De rechtbank houdt iedere verdere beslissing aan.

5De beslissing

De rechtbank

in de zaak van [eiseres] jegens [gedaagde sub 1] (gedaagde sub 1):

5.1.

verklaart [eiseres] niet ontvankelijk in haar vordering tegen [gedaagde sub 1] ;

5.2.

veroordeelt [eiseres] in de proceskosten, aan de zijde van [gedaagde sub 1] begroot op € 1.969,--, vermeerderd met de wettelijke rente vanaf veertien dagen vanaf de dag van dit vonnis tot aan de dag van algehele voldoening,

5.3.

verklaart deze proceskostenveroordeling uitvoerbaar bij voorraad,

in de zaak van [eiseres] jegens [gedaagde sub 3] , [gedaagde sub 4] en [gedaagde sub 5] (gedaagden sub 3, 4 en 5):

5.4.

veroordeelt [gedaagde sub 3] tot betaling van € 6.023,59 aan [eiseres] ,

5.5.

veroordeelt [gedaagde sub 4] tot betaling van € 2.454,05 aan [eiseres] ,

5.6.

veroordeelt [gedaagde sub 5] tot betaling van € 2.454,05 aan [eiseres] ,

5.7.

veroordeelt [gedaagde sub 3] , [gedaagde sub 4] en [gedaagde sub 5] in de proceskosten, aan de zijde van [eiseres] begroot op € 2.070,05, vermeerderd met de wettelijke rente vanaf veertien dagen vanaf de dag van dit vonnis tot aan de dag van algehele voldoening,

5.8.

verklaart de veroordelingen onder 5.4. tot 5.7. uitvoerbaar bij voorraad,

5.9.

wijst af het meer of anders gevorderde,

in de zaak van [eiseres] jegens [gedaagde sub 2] , [gedaagde sub 6] , [gedaagde sub 7] en [gedaagde sub 8] (gedaagden sub 2, 6, 7 en 8):

5.10.

laat [eiseres] toe tot het leveren van tegenbewijs tegen het voorshands vaststaande feit dat de vordering van [D (voornaam)] op erflater uit hoofde van de ouderlijke boedelverdeling uit de nalatenschap van [C] , al begin jaren ’80 van de vorige eeuw door erflater is voldaan,

5.11.

bepaalt dat de zaak weer op de rol zal komen van 27 februari 2019 voor uitlating door [eiseres] óf zij bewijs wil leveren en zo ja, of zij bewijs wil leveren door het overleggen van bewijsstukken, door het horen van getuigen en / of door een ander bewijsmiddel,

5.12.

bepaalt dat [eiseres] , indien zij geen bewijs door getuigen wil leveren maar wel bewijsstukken wil overleggen, die stukken direct in het geding moet brengen,

5.13.

bepaalt dat [eiseres] , indien zij getuigen wil laten horen, de getuigen en de verhinderdagen van de partijen en hun advocaten op maandagen, dinsdagen, donderdagen en vrijdagen in de maanden februari april 2019 tot en met juli 2019 direct moet opgeven, waarna dag en uur van het getuigenverhoor zullen worden bepaald,

5.14.

bepaalt dat dit getuigenverhoor zal plaatsvinden op de terechtzitting van mr.
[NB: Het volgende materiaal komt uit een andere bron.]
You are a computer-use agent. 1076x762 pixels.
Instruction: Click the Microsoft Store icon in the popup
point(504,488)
J.F. Beens in het gerechtsgebouw te Utrecht aan Vrouwe Justitiaplein 1,

5.15.

bepaalt dat alle partijen uiterlijk twee weken voor het eerste getuigenverhoor alle beschikbare bewijsstukken aan de rechtbank en de wederpartij moeten toesturen,

5.16.

houdt iedere verdere beslissing aan.

Dit vonnis is gewezen door mr. J.F. Beens, rechter, in tegenwoordigheid van

mr. I.M. Reinders als griffier en in het openbaar uitgesproken op 13 februari 2019.